日本中のバーや居酒屋はもちろん、宅飲みから路上まで、夜毎(24時間と言ってもいいですが)繰り返される聖なる酔っ払いたちのへべれけコミュニケーションは、大概は不毛なものです。しかし、酔っ払って意識が混濁、呂律も頭も回らない中でなぜか時折キラリと光る印象に残る名言を吐く方もいらっしゃいます。
その言葉は酩酊状態にありながらも、ふと考えさせられたり、良いこと言うなあと感心してしまったり、椅子からずっこけてしまったりと、なかなかどうして趣深いものでもあるのです。

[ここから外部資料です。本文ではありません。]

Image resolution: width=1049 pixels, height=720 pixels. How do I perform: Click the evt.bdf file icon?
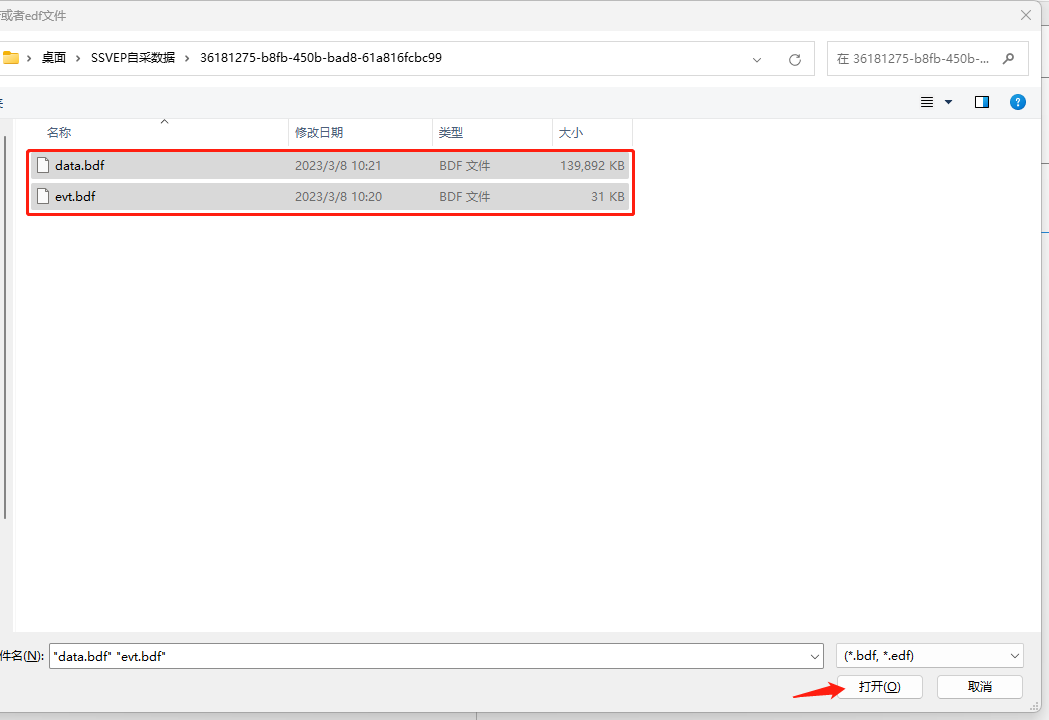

私はほぼ毎日の飲酒活動が日課と言いますか、音楽と映画を除いてはほぼ唯一の趣味と言ってもいいくらいでして、日々真剣に鯨飲し酔っぱらいと対峙しております。1人で飲み始めてもう10数年になりまして、まだまだベテランの酒飲みには負けますが、酒場で飛び交ういろんな言葉を聞き続けてきました。残念ながら大半の会話はすべて忘れているのですが、そのちぐはぐな記憶の中から、今回は偉大なる酔っ払い達が遺した「なんとなく名言っぽいもの」や、面白かったものをいくつかご紹介させていただきます。
1. 俺等の生き様、しっかり見とけ!
初めて入ったバーでいきなりカウンターの中に入れられて働かされ、客の隣で飲み始めた店主が自分に向かって突然言い放った一言。なぜ働かされたのかは未だもって分からない。
2. ところで、てめえ誰だ?
上のいきなり働かされたバーにて2時間ほど働いていたところ、突然店主が自分に向かってメンチを切りはじめ放たれた一言。一応経緯を説明したところ、理解はできたが納得はしていないようだった。
3. 奥さんは元カノ
所帯持ちが「彼女がさあ・・・」と言い出したので「◯◯さんって奥さんいましたよね?」と確認してみたろころ、決め台詞のようにドヤ顔で語られた一言。一瞬感心してしまったが、よく考えたら大したことは言っていない。
4. マイルスはまだ聴こえている
音楽バーでマイルス・デイヴィスが流れている時に、アウトロの余韻を楽しんでいたいかにもジャズ好きなおっさんがボソッと言った一言。含蓄がある言葉のようにも思えるが、実際は自分の耳次第なのでそうでもない。
5. マイルスはもう聴こえていない
上記のおっさんの連れがすぐさま反論した一言。この後「マイルスはまだ聴こえている派」「マイルスはもう聴こえていないよ派」による論争がおこなわれ、ヒートアップして声量が大きくなってしまったため、店員に叱られることとなる。